2014 Provenance Reconstruction Challenge (human-generated)

From Provenance Reconstruction Wiki
Jump to: navigation, search

The aim of the 2014 Provenance Reconstruction Challenge was to help spur research into the reconstruction of provenance by providing a common task and datasets for experimentation.

Challenge participants received an open data set and the corresponding provenance graphs (in W3C PROV format). They could then work with the data trying to reconstruct the provenance graphs from the open data set. The data consists of two distinct sets: one machine-generated, and one human-generated. This way, we are able to evaluate the reconstruction accuracy for provenance that was automatically collected based on observations, and provenance that was generated based on information provided by humans, which could not be captured automatically. For each dataset, we provide the raw data, and the ground truth provenance serialized in PROV-O.

The human-generated dataset is available for download at [1].

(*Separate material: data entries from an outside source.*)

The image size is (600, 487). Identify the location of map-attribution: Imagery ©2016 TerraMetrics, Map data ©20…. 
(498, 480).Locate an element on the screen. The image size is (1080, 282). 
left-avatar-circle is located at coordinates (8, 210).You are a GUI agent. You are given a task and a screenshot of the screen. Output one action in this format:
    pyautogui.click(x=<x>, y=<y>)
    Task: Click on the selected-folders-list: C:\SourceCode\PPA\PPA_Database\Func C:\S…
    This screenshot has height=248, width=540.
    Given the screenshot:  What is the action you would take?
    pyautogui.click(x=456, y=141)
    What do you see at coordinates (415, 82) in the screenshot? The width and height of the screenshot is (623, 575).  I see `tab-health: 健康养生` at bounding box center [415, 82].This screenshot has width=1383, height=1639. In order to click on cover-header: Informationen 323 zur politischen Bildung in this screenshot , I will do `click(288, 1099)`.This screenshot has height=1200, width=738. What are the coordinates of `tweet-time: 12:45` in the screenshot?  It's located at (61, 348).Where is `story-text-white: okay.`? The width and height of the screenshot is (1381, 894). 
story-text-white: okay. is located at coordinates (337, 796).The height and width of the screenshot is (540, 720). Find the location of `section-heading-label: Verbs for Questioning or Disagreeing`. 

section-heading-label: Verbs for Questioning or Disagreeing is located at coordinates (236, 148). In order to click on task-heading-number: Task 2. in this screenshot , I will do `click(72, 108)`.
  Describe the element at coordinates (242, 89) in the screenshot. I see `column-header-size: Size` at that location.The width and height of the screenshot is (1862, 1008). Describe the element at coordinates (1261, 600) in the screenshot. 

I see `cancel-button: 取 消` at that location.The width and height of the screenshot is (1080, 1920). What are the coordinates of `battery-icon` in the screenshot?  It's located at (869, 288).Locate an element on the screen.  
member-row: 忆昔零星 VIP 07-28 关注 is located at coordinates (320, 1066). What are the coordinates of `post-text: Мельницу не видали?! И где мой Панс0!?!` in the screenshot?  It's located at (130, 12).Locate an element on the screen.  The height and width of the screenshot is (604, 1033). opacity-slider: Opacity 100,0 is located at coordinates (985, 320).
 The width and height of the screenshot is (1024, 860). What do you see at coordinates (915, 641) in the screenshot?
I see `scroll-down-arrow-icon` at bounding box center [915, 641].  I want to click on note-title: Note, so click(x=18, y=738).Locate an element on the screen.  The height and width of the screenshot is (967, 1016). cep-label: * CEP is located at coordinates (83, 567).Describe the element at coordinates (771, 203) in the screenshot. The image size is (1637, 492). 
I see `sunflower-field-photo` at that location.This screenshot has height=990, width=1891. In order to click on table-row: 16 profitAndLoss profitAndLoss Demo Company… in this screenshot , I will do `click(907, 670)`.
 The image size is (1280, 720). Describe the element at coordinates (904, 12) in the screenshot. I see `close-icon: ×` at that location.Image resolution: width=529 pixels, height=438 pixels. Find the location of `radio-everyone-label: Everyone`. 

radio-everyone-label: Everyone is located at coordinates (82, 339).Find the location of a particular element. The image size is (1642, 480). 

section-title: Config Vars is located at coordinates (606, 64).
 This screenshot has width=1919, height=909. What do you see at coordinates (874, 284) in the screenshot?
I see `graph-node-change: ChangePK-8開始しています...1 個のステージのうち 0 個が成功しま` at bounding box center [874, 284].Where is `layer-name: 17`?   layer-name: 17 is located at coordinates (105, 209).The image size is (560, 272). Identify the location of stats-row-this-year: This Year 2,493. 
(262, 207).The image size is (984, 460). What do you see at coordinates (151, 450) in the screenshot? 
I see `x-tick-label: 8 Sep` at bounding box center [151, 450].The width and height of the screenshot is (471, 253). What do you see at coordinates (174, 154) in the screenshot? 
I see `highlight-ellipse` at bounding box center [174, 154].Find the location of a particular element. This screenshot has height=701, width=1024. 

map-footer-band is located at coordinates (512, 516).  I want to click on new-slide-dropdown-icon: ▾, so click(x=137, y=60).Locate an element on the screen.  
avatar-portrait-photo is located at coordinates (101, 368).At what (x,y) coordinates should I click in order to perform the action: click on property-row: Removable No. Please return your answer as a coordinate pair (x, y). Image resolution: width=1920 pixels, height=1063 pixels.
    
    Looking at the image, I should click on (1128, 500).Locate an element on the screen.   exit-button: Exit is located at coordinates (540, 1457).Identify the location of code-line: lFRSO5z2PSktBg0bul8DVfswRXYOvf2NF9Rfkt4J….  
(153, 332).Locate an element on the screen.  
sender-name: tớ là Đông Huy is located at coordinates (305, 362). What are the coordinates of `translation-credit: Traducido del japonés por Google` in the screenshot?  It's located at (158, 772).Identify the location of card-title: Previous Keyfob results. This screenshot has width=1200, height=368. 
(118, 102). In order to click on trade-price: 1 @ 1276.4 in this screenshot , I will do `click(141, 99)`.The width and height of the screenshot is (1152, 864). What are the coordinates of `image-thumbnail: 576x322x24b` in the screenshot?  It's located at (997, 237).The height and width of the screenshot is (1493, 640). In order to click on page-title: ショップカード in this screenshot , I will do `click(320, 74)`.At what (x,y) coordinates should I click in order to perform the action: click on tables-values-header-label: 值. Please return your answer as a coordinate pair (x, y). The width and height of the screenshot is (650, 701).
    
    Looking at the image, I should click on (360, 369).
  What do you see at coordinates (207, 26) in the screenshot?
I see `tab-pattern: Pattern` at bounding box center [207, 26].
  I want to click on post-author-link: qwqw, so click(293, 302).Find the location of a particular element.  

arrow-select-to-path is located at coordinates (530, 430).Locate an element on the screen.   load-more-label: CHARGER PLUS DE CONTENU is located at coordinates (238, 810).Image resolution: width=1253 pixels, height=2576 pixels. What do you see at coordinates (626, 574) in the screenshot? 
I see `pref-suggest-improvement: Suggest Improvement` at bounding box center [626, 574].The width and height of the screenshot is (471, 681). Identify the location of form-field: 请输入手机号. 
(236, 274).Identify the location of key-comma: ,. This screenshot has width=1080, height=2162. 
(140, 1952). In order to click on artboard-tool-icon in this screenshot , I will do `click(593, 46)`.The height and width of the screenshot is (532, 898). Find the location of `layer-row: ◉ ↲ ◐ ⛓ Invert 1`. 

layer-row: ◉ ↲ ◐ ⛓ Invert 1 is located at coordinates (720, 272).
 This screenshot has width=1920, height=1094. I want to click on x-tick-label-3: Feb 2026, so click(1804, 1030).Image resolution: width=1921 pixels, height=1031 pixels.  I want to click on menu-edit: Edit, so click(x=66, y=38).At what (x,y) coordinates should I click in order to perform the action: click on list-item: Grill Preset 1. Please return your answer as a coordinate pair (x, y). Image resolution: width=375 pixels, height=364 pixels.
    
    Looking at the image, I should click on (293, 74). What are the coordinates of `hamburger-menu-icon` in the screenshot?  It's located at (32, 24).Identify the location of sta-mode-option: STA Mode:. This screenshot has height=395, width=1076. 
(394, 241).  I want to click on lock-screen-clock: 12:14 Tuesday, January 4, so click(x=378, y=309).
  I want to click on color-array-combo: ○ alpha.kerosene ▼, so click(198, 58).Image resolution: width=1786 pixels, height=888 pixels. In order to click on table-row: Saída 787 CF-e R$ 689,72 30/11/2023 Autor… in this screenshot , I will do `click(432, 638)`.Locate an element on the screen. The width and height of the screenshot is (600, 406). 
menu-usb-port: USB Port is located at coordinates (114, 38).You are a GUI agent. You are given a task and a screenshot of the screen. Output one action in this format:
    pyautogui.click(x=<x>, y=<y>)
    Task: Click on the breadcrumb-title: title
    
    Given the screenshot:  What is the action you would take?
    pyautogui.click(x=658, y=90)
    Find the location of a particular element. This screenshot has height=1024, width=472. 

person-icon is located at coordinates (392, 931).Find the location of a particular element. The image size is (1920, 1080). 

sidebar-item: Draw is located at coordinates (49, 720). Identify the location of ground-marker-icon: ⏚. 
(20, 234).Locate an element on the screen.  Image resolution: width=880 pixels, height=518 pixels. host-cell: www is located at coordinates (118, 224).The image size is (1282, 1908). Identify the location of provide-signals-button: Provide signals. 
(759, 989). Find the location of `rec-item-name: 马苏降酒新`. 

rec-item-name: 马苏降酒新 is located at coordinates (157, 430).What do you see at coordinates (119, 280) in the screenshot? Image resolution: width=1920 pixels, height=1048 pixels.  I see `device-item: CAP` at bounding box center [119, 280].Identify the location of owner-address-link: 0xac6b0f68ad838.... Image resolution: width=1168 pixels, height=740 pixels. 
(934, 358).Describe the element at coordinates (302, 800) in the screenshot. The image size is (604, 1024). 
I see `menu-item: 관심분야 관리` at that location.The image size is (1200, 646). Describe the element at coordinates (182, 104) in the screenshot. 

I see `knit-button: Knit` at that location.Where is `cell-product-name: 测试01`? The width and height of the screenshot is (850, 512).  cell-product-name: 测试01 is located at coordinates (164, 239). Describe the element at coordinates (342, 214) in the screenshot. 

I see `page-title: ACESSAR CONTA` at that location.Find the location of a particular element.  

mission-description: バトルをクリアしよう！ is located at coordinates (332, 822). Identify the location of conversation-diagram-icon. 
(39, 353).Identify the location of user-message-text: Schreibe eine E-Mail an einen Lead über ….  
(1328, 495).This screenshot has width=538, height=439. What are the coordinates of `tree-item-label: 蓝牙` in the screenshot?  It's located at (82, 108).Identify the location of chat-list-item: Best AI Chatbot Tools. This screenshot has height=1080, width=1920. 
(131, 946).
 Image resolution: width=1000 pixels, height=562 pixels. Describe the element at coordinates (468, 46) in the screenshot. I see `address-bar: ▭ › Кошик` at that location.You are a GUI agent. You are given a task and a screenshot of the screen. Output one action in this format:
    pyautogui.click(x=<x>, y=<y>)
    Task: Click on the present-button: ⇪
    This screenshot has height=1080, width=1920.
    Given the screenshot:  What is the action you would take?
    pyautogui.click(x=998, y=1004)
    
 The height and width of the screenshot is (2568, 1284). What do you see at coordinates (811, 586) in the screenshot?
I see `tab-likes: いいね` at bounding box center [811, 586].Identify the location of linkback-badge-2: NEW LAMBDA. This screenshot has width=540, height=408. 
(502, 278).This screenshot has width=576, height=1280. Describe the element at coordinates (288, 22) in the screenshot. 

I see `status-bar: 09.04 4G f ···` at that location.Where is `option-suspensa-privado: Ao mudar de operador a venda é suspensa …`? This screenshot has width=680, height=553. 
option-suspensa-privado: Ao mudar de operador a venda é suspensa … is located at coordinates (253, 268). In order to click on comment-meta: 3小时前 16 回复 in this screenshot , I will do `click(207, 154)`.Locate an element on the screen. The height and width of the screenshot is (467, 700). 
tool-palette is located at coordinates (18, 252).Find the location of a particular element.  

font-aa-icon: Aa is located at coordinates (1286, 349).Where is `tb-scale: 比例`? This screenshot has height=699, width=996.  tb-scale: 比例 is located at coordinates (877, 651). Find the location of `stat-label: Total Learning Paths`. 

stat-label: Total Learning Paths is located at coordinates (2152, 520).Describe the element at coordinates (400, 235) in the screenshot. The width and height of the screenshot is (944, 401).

The ground truth for this dataset was created using the sources mentioned in news articles from WikiNews. The link between news articles and their sources is modeled using the prov:hadPrimarySource relation. The raw data consists of the entire HTML of the WikiNews articles, without the sources, and a list of URIs (human_sources.txt). In other words, the goal of this task is to match the source URIs from this list to the correct WikiNews article. The main goal is to reconstruct the derivation graph of the original files, serialized as PROV-O.

Approaches may use any information embedded in the files or external information as you see fit, save from the ground truth or WikiNews, for obvious reasons. Evaluations should report at a minimum the results of precision/recall of the prov:hadPrimarySource relations.